Laying bare the country’s most startling example of modern urban collapse, census data on Tuesday showed that Detroit’s population had plunged by 25 percent over the last decade. It was dramatic testimony to the crumbling industrial base of the Midwest, black flight to the suburbs and the tenuous future of what was once a thriving metropolis.

It was the largest percentage drop in history for any American city with more than 100,000 residents, apart from the unique situation of New Orleans, where the population dropped by 29 percent after Hurricane Katrina in 2005, said Andrew A. Beveridge, a sociologist at Queens College.

The number of people who vanished from Detroit — 237,500 — was bigger than the 140,000 who left New Orleans.

The loss in Detroit seemed to further demoralize some residents who said they already had little hope for the city’s future.

“Even if we had depressing issues before, the decline makes it so much harder to deal with,” said Samantha Howell, 32, who was getting gas on Tuesday on the city’s blighted East Side. “Yes, the city feels empty physically, empty of people, empty of ambition, drive. It feels empty.”

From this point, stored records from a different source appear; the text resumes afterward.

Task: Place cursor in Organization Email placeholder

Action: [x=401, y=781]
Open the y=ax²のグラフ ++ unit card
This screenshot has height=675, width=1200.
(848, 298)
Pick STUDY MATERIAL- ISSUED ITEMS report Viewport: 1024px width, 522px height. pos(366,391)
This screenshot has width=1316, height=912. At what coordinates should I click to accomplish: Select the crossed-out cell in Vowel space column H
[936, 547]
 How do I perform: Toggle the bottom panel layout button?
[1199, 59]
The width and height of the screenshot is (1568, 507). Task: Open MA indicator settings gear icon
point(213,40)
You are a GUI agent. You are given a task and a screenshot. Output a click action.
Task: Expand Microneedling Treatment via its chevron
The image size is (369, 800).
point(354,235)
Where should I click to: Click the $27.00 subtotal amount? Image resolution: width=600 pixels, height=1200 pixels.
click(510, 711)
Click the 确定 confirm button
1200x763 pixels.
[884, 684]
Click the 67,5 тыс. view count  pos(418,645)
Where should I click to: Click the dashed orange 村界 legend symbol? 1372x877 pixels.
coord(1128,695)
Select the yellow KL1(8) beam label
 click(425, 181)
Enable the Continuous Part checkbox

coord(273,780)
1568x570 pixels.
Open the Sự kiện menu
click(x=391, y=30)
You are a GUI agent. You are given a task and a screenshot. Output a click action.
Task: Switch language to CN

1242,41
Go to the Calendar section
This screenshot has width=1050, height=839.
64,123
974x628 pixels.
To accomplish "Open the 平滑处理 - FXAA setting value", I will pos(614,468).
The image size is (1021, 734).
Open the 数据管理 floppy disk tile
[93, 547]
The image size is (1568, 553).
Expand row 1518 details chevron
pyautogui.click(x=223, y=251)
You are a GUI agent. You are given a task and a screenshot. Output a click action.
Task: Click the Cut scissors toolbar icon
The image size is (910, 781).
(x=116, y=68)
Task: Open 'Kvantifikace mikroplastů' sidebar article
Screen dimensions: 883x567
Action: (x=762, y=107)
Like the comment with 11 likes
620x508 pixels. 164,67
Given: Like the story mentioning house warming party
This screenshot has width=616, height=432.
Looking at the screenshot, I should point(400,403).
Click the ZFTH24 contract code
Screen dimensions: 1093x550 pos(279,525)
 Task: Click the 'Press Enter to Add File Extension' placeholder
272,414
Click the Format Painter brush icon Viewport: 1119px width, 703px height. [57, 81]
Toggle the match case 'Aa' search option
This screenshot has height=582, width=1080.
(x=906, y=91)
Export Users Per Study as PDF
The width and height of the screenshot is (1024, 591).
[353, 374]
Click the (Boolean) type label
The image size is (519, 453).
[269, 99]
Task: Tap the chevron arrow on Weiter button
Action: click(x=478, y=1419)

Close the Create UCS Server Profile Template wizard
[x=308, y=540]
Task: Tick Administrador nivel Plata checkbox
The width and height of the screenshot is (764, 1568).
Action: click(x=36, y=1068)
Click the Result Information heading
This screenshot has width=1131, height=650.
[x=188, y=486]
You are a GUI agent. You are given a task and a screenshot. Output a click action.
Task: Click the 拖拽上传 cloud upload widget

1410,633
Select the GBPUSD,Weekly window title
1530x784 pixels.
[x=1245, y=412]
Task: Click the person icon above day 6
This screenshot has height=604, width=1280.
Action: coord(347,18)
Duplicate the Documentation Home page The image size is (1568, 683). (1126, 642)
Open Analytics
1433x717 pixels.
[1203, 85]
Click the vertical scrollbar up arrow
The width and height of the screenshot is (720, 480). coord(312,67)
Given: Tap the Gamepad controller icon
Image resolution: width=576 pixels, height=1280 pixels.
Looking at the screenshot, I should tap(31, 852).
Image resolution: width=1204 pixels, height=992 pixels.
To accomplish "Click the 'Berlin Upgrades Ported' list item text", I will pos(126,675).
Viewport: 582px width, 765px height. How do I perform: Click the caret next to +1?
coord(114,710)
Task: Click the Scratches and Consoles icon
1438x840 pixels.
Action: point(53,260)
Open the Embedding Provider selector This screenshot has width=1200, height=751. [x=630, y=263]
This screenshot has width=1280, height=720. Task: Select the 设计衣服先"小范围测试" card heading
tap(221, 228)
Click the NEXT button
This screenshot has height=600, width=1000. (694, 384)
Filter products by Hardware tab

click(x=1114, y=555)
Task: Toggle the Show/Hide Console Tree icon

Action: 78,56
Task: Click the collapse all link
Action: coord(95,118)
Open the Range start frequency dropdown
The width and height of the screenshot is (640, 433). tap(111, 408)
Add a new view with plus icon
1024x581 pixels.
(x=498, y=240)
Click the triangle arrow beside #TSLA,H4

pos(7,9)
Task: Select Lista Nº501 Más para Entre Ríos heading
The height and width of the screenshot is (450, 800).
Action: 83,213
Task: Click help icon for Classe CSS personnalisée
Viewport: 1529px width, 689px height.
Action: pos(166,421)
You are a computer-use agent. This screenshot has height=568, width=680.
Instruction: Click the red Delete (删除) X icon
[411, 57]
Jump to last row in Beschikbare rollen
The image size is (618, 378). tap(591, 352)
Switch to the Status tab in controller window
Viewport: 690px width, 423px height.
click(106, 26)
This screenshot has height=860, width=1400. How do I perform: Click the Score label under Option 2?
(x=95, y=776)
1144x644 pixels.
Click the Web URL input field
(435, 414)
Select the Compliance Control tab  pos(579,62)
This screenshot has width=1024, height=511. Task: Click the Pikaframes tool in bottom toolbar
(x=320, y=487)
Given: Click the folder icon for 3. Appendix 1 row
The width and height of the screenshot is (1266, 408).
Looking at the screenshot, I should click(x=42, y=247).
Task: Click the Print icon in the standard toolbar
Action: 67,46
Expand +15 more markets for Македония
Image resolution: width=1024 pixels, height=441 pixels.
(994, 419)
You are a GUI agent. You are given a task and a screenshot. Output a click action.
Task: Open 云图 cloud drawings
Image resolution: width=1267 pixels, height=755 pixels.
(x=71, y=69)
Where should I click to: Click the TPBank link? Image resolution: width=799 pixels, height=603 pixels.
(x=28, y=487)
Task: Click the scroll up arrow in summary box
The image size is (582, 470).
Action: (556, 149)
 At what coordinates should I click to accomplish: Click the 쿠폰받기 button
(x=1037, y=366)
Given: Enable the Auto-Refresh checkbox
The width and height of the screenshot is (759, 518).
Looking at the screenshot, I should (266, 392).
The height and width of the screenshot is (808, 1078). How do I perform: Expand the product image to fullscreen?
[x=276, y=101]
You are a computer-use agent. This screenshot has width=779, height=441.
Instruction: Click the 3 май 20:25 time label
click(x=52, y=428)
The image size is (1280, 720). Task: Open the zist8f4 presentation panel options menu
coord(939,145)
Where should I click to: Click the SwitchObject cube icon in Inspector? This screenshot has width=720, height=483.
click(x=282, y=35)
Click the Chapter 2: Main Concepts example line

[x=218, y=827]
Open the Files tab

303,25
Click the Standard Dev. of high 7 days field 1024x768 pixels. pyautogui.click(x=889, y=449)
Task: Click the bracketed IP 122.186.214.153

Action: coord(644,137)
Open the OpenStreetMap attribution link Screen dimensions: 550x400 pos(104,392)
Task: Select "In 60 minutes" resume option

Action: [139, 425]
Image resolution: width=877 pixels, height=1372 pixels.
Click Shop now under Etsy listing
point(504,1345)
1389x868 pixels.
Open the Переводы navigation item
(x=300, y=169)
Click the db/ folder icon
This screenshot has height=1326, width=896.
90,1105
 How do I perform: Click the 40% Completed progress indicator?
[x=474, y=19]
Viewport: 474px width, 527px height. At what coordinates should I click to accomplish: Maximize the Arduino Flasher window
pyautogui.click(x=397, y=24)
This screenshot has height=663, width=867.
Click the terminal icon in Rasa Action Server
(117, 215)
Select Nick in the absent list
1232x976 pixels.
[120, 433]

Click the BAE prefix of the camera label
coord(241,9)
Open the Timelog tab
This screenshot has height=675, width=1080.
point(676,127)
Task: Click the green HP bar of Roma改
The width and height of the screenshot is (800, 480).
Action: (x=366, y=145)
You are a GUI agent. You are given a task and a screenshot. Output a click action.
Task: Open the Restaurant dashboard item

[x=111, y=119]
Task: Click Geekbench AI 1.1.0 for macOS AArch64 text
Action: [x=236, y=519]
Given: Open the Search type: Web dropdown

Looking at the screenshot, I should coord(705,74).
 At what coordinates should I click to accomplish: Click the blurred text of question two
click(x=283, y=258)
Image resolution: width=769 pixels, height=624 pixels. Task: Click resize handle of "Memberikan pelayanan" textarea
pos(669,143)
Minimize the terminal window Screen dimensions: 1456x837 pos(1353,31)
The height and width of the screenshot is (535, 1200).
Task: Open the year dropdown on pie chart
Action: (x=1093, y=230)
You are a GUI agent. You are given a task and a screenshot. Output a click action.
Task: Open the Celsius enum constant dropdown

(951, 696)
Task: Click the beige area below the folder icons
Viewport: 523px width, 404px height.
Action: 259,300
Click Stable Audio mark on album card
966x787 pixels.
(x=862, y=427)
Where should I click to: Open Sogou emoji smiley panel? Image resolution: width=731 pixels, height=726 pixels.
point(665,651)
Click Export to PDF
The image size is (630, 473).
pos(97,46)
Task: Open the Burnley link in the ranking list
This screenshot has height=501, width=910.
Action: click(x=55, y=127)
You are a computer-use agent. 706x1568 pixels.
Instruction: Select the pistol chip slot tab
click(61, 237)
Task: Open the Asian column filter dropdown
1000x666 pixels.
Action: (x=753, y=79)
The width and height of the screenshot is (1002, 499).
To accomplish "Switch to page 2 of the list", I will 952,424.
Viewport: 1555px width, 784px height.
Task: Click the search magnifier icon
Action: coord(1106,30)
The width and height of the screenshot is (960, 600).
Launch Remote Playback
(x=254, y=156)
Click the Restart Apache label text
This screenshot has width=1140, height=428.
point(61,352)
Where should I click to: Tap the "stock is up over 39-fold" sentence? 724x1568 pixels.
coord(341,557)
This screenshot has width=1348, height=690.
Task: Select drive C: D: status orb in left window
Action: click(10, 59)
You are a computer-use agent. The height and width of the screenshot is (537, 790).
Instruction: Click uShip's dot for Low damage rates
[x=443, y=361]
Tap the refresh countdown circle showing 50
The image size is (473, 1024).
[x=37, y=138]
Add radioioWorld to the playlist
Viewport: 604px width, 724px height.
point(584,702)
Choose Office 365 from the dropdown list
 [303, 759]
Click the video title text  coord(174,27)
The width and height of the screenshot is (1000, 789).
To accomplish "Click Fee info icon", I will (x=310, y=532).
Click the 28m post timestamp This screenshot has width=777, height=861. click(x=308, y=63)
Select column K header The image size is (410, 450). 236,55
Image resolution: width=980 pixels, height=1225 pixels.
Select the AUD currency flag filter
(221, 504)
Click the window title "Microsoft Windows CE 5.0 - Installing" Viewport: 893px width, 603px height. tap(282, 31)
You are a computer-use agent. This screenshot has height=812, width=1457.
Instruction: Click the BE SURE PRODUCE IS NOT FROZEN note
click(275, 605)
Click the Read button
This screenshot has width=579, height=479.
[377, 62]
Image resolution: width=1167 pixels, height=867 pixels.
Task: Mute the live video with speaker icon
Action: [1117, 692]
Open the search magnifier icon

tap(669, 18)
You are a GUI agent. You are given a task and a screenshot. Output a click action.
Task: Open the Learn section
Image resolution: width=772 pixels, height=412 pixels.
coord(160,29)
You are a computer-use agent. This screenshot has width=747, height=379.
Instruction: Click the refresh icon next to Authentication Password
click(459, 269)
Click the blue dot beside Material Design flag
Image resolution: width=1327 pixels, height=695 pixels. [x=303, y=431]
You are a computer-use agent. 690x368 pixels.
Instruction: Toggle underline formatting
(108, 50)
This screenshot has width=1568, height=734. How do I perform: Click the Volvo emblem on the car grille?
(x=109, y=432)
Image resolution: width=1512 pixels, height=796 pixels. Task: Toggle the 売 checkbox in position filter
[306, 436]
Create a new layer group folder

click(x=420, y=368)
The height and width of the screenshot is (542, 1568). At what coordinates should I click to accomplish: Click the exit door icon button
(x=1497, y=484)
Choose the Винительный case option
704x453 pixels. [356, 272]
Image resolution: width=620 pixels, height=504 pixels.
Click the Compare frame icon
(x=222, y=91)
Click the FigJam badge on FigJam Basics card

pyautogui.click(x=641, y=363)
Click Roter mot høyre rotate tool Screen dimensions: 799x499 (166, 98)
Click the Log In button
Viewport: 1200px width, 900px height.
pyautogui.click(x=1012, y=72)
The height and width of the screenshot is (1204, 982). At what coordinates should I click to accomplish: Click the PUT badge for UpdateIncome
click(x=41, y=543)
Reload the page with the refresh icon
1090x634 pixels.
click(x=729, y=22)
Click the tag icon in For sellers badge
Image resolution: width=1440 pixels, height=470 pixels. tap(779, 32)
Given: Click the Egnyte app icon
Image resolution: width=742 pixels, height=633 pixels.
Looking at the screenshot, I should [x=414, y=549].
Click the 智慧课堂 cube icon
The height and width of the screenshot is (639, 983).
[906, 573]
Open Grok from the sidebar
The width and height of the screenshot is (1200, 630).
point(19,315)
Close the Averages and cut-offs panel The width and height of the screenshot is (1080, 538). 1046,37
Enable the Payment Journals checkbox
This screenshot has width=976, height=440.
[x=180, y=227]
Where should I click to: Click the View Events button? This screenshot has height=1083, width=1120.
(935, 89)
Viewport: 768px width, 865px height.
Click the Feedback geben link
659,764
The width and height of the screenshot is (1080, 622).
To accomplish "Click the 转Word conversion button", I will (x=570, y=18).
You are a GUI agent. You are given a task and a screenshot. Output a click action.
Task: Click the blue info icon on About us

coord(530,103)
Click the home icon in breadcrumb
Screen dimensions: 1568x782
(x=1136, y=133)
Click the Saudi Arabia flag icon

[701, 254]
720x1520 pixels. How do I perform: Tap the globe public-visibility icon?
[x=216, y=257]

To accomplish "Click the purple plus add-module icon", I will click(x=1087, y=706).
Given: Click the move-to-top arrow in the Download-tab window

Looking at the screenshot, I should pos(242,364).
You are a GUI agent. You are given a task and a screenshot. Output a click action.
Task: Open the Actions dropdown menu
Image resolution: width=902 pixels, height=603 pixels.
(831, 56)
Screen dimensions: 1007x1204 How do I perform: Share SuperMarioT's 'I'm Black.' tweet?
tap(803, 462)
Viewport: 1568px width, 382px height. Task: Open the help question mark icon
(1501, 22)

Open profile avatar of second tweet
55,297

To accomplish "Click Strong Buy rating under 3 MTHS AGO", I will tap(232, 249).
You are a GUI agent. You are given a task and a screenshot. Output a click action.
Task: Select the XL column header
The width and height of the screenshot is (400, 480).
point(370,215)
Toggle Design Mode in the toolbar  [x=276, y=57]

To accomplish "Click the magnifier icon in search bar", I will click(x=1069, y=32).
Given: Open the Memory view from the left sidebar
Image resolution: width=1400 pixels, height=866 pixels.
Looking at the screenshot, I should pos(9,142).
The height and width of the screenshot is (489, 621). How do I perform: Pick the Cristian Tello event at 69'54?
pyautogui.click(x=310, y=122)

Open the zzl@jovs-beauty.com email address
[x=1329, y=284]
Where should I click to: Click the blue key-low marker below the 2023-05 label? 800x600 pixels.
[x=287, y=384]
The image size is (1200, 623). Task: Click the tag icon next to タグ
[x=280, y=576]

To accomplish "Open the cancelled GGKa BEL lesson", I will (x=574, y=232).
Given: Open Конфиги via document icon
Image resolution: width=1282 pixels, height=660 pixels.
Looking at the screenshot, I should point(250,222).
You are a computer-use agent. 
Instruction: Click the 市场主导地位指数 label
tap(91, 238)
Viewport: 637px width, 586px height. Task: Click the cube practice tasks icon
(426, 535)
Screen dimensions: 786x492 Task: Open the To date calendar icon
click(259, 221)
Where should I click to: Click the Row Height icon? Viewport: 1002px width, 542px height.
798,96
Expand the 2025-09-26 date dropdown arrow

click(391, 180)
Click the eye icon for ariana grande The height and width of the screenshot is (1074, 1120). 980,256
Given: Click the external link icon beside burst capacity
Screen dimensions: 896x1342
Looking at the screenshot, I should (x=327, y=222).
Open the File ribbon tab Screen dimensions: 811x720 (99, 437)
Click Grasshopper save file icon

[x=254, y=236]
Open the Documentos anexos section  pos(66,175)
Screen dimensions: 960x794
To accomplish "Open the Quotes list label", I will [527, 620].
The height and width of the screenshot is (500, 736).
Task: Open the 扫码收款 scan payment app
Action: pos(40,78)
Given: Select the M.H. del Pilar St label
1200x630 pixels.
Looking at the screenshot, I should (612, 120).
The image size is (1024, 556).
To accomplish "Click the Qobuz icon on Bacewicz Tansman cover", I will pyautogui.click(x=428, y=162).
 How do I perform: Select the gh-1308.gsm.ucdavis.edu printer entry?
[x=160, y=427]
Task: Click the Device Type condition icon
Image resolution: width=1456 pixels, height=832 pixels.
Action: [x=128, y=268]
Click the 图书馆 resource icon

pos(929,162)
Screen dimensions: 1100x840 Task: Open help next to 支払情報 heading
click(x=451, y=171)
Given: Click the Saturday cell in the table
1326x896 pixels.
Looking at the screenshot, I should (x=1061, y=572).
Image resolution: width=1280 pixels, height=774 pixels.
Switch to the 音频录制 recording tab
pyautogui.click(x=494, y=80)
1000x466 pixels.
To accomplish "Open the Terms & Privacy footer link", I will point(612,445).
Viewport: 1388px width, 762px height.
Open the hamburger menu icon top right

Detroit’s population fell to 713,777 in 2010, the lowest since 1910, when it was 466,000. In a shift that was unthinkable 20 years ago, Detroit is now smaller than Austin, Tex., Charlotte, N.C., and Jacksonville, Fla.

“It’s a major city in free-fall,” said L. Brooks Patterson, the county executive of neighboring Oakland County, which was also hit by the implosion of the automobile industry but whose population rose by almost 1 percent, thanks to an influx of black residents. “Detroit’s tax base is eroding, its citizens are fleeing and its school system is in the hands of a financial manager.”

Nearly a century ago, the expansion of the auto industry fueled a growth spurt that made Detroit the fourth-largest city in the country by 1920, a place it held until 1950, when the population peaked at almost two million. By 2000, Detroit had fallen to 10th place.

Depending on final numbers from all cities, Detroit now may have dropped to 18th place, said William Frey, a demographer at the Brookings Institution.

Realistically, it seems unlikely that Detroit will ever really recover from this decline.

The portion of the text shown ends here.